Even Runs in the Background on Android
One of the key benefits of Siri and Google Assistant on mobile is that their wake words are active all of the time. This has been a challenge for apps because wake words were only available when the app was active and in foreground. The TrulyHandsfree implementation can currently listen for wake words in background mode and activate the app when a user calls for it. A Sensory engineer commented:
The Low Power AP Wake-word solution can listen in background mode in the Android O.S. When the application running in the background hears the wake word it can move the application to the foreground for further user interaction.
He also added that the company is updating its iOS SDK this month to support similar low power performance for Apple. The foreground functionality should be the same as on Android, but iOS has some additional restrictions related to background listening. Final functionality scope for background listening on iOS will be dependent on the Apple certification process.
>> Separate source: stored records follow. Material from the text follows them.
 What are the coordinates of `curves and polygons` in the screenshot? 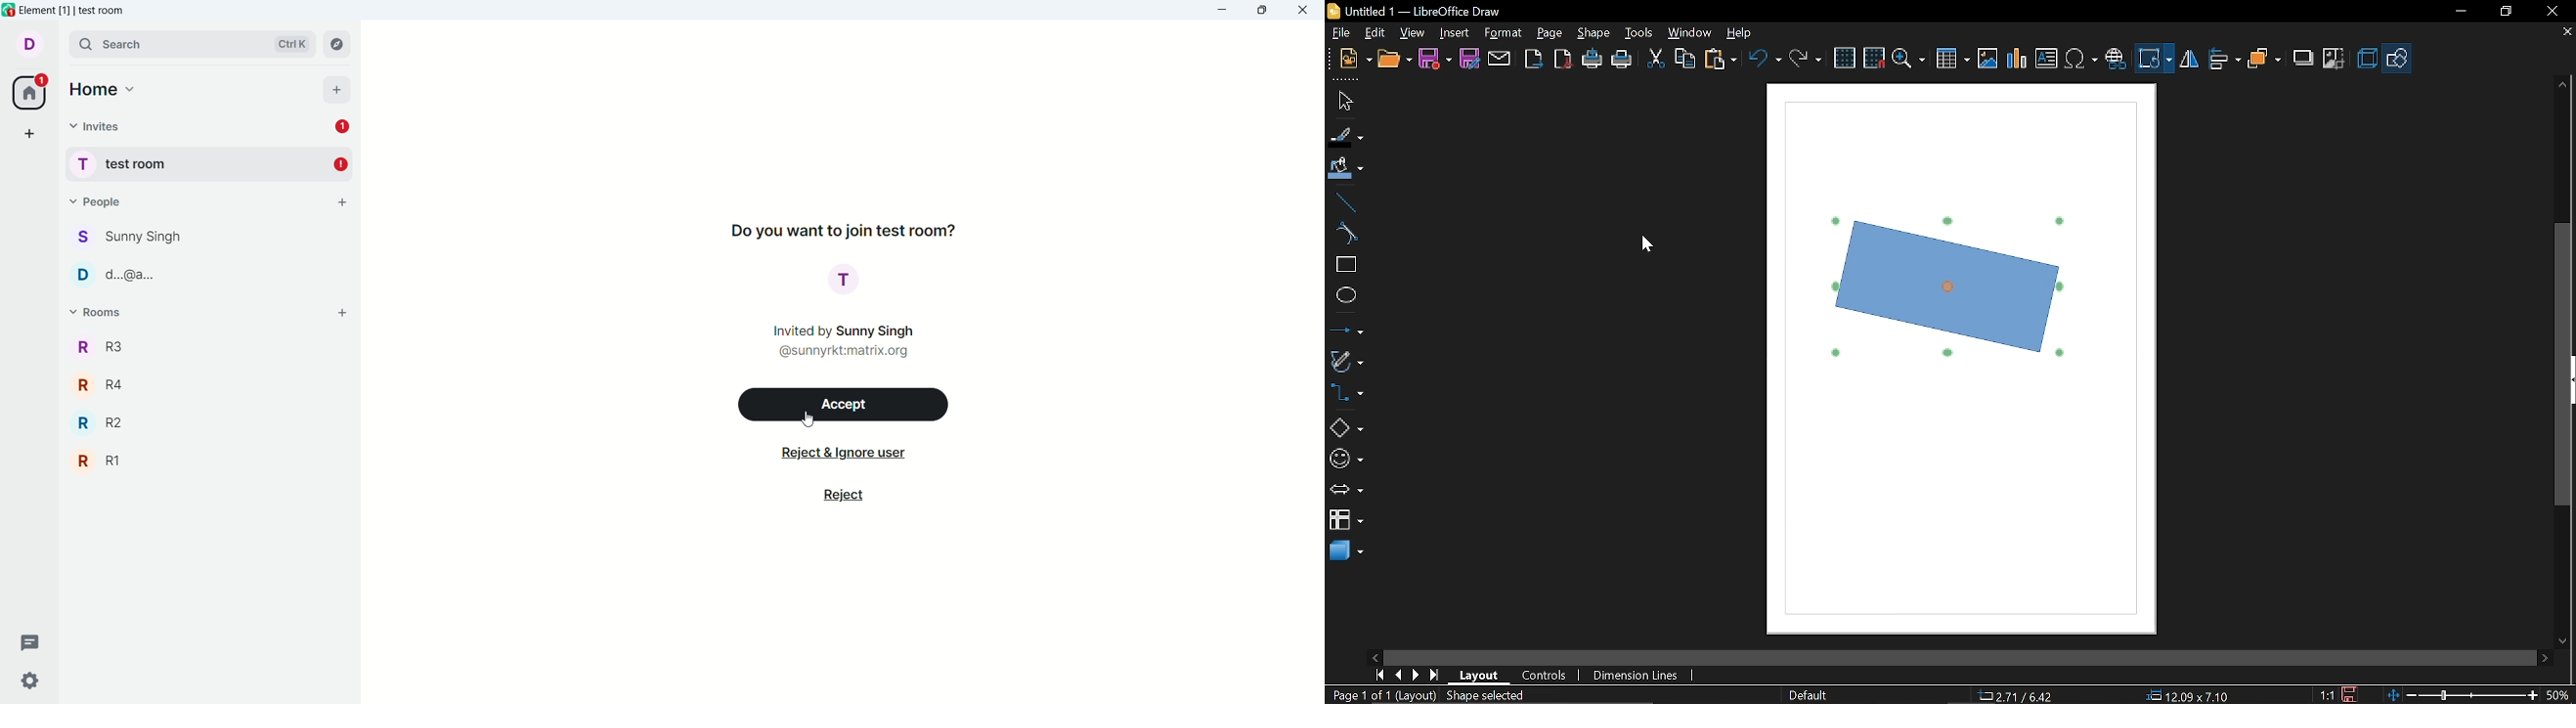 It's located at (1346, 362).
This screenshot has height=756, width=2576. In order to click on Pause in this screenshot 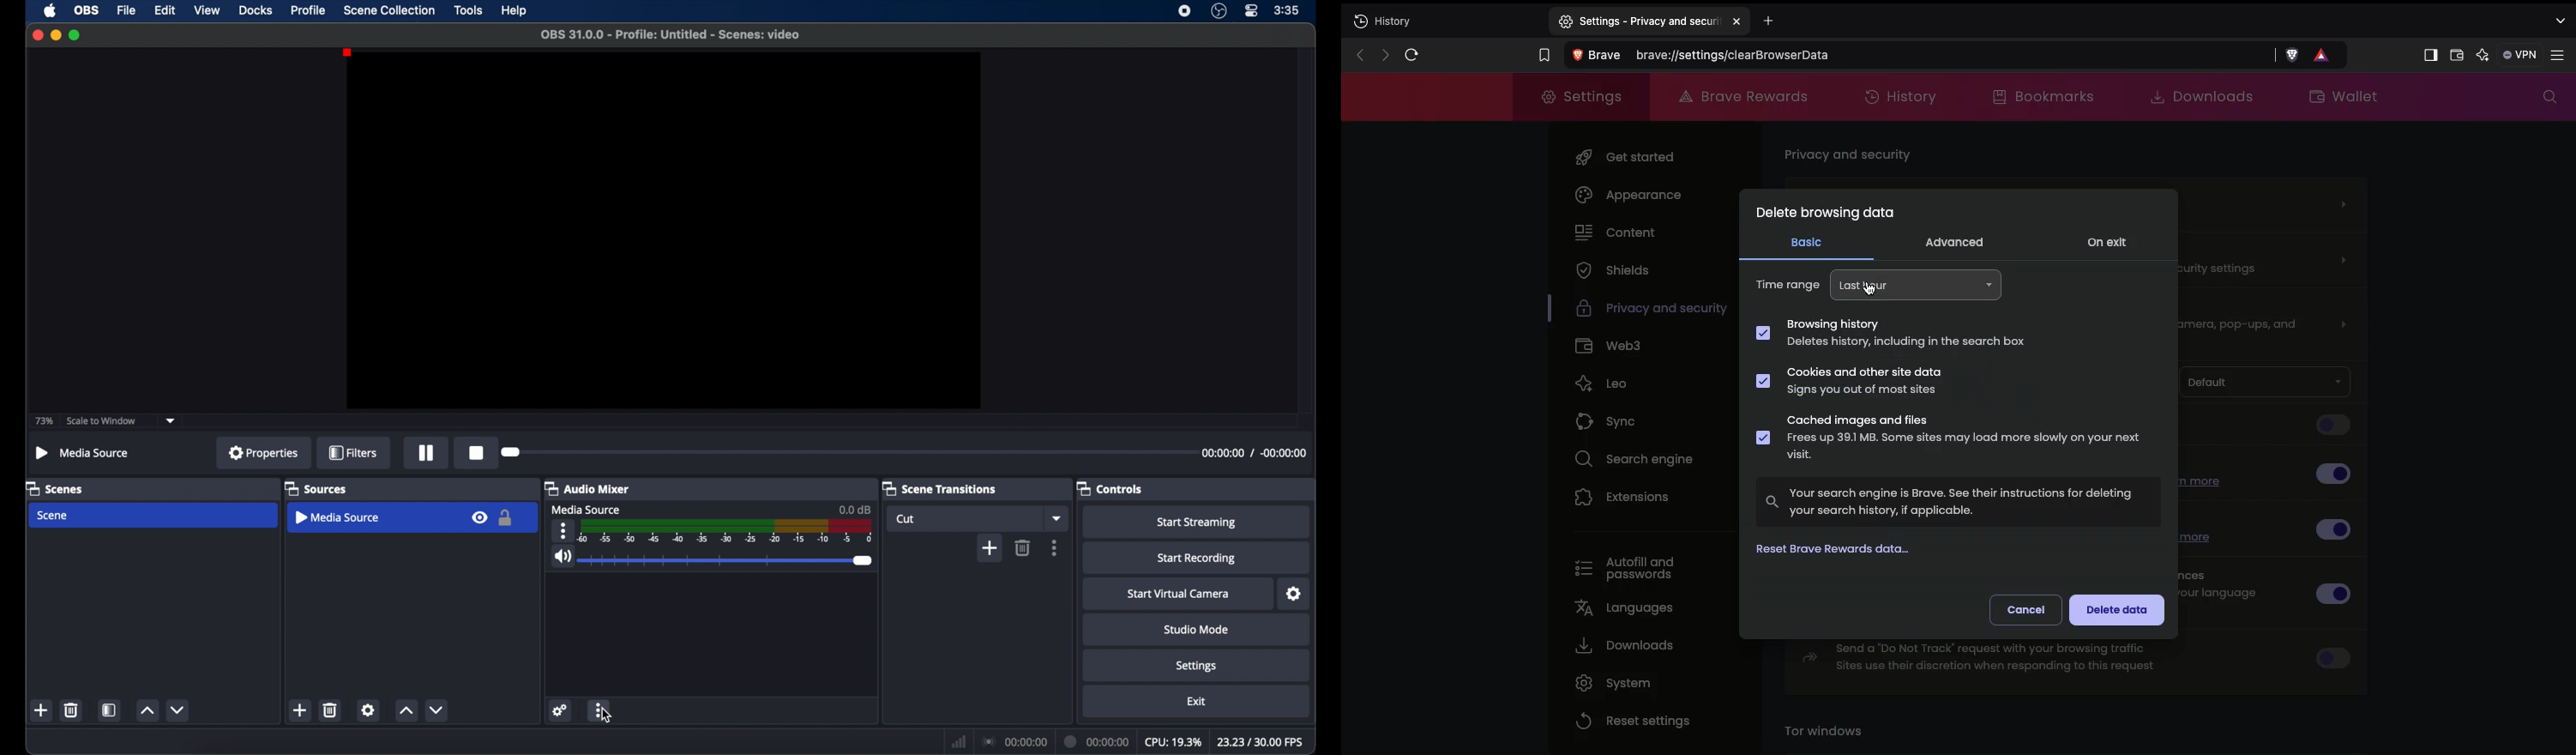, I will do `click(423, 454)`.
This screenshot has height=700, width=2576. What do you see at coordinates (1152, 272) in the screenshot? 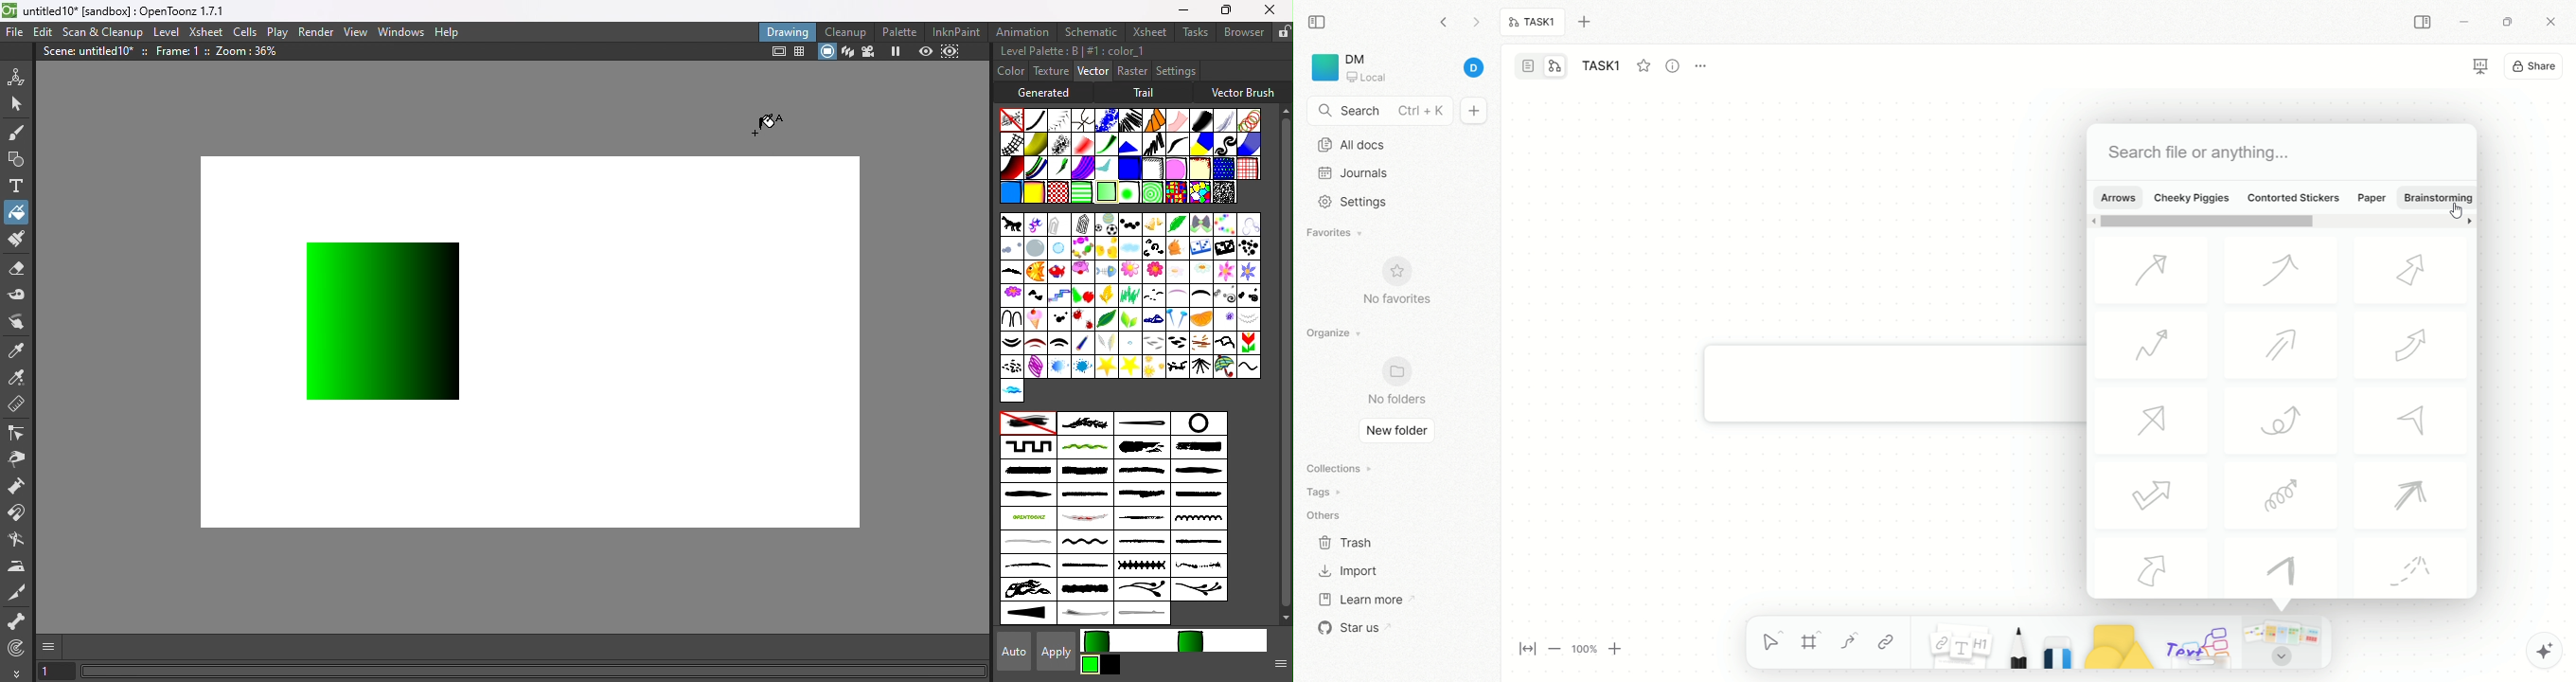
I see `Flow` at bounding box center [1152, 272].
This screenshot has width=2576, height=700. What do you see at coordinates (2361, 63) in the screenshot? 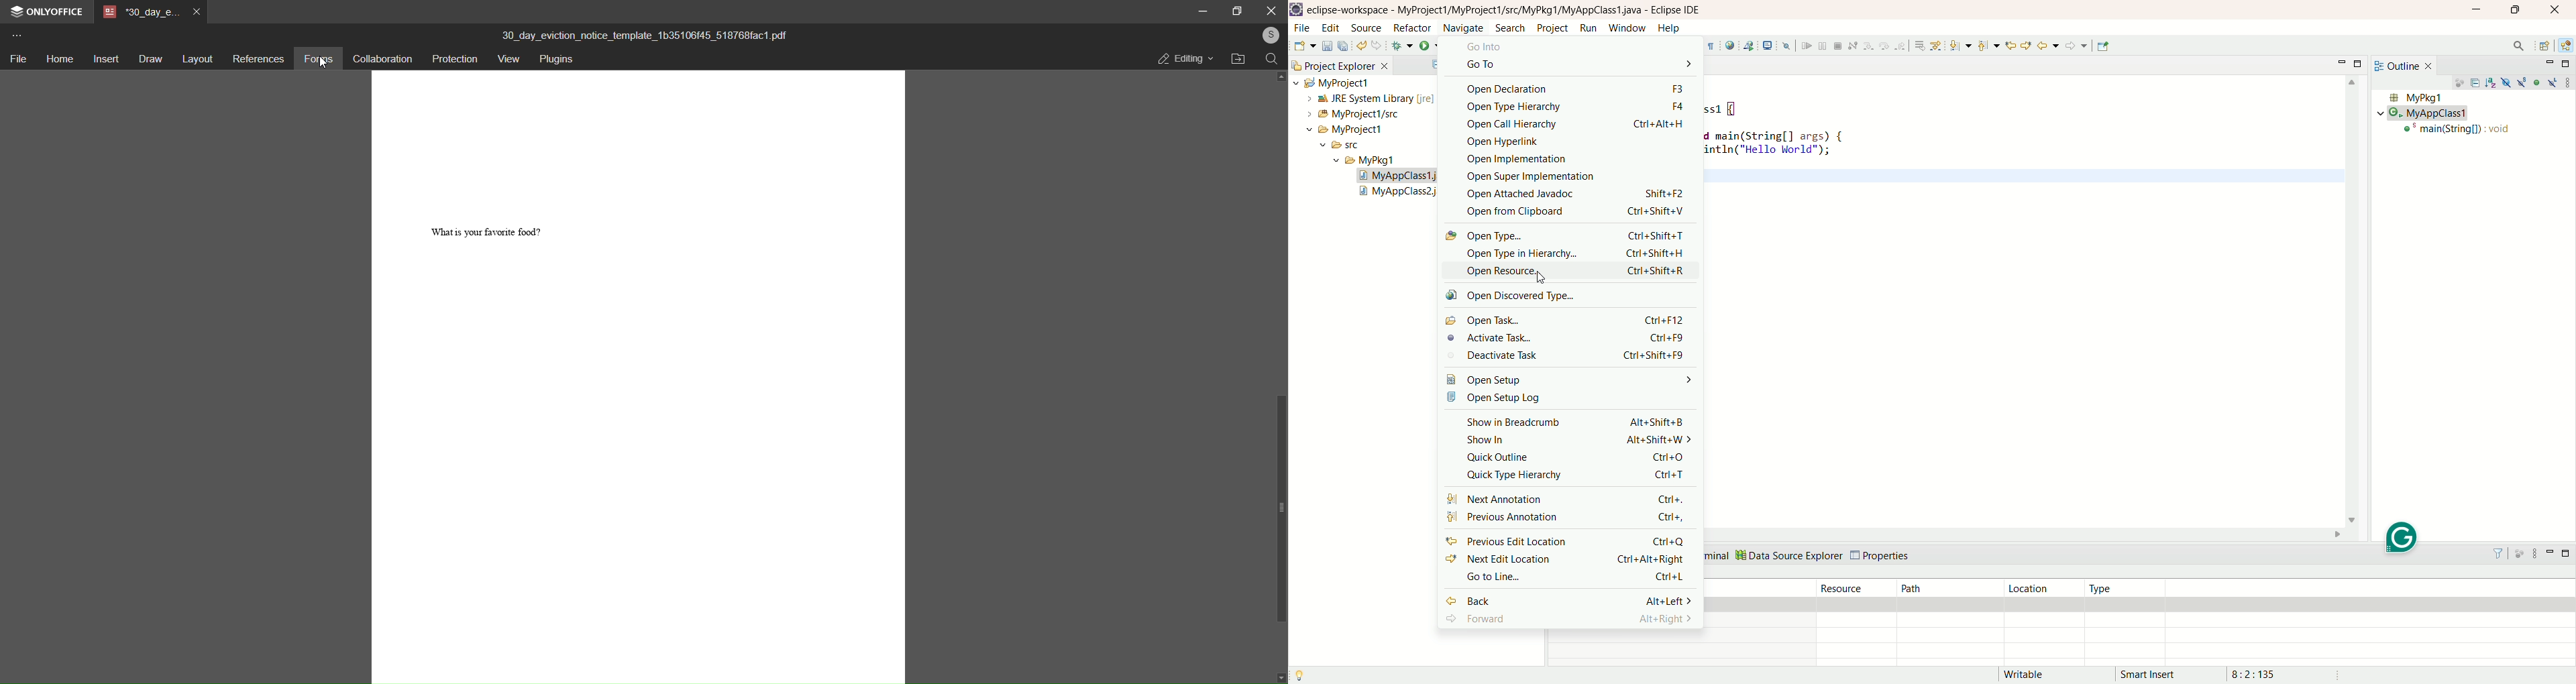
I see `maximize` at bounding box center [2361, 63].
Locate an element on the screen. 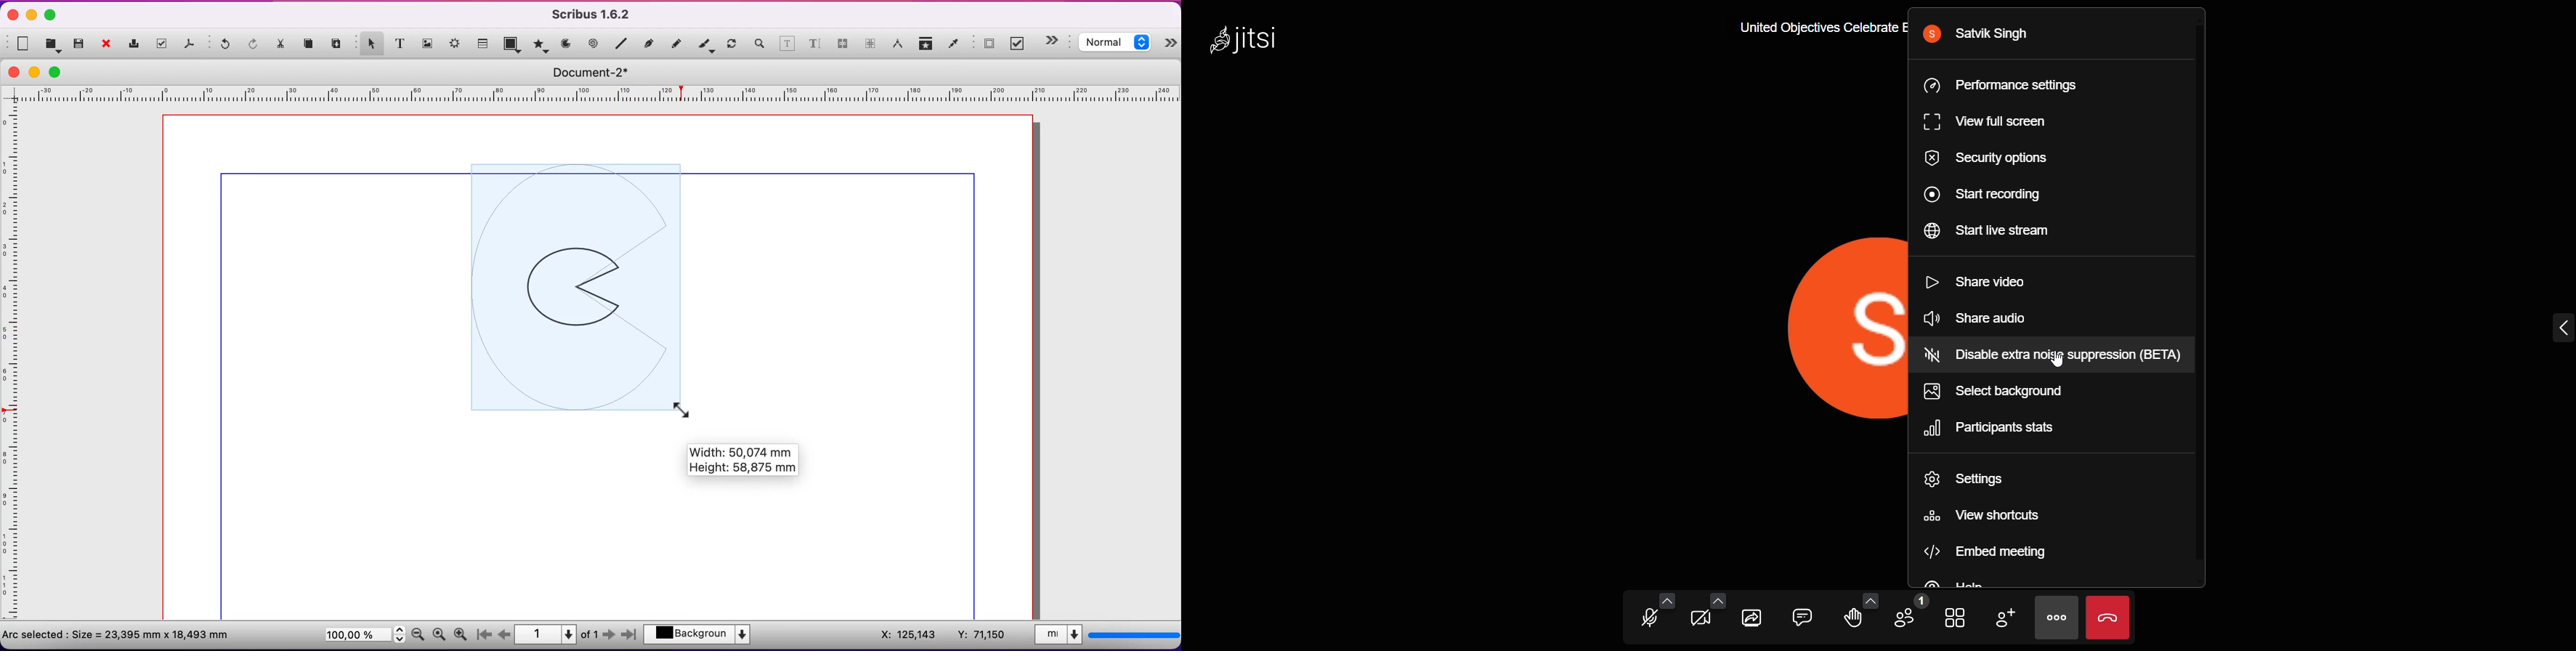  paste is located at coordinates (338, 44).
The key takeaway from this announcement is twofold. First, mobile apps now have a new tool to employ when looking to add voice interaction that includes always listening wake word functionality and also minimizes power consumption. Second, the availability of the wake word feature will be more accessible even when apps are in background. Most of the media and consumer focus is on speech recognition during the voice interaction. However, voice interactions start with a wake word and that is an entirely different set of technologies that provide the initial user access to hands free operation.